» The task
Copy the items verbatim, starting at the line containing "Open the 【完全決定版】Scaler3 video link" and ending after the line containing "(x=762, y=50)". Include both of those lines and nothing outside them.
--- start Input records ---
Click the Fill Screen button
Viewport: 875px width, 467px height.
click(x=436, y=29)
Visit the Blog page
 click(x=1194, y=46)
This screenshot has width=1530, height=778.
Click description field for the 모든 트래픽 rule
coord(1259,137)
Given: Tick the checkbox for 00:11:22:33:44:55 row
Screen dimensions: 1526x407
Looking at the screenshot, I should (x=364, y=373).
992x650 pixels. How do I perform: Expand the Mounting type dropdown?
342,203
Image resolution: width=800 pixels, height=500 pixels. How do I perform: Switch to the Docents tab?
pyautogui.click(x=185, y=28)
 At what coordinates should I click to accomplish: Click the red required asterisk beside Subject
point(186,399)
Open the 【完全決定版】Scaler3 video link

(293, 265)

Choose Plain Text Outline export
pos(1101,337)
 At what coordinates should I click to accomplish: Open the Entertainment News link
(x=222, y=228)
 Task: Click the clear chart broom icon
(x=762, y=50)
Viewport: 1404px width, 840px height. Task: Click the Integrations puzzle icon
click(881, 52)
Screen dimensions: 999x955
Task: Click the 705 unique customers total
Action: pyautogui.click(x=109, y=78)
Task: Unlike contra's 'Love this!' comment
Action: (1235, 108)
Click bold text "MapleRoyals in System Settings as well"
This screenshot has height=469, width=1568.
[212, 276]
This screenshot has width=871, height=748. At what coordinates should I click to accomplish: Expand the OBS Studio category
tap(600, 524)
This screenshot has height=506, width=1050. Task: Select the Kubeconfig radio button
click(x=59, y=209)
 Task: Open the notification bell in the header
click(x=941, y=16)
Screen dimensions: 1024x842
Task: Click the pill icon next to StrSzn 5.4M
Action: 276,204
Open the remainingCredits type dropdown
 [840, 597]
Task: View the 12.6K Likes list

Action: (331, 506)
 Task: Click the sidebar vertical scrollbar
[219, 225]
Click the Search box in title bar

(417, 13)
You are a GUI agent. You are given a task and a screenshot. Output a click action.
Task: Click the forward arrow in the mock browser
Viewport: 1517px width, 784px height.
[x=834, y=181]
--- end Input records ---
» Full answer
Open the 【完全決定版】Scaler3 video link

(293, 265)

Choose Plain Text Outline export
pos(1101,337)
 At what coordinates should I click to accomplish: Open the Entertainment News link
(x=222, y=228)
 Task: Click the clear chart broom icon
(x=762, y=50)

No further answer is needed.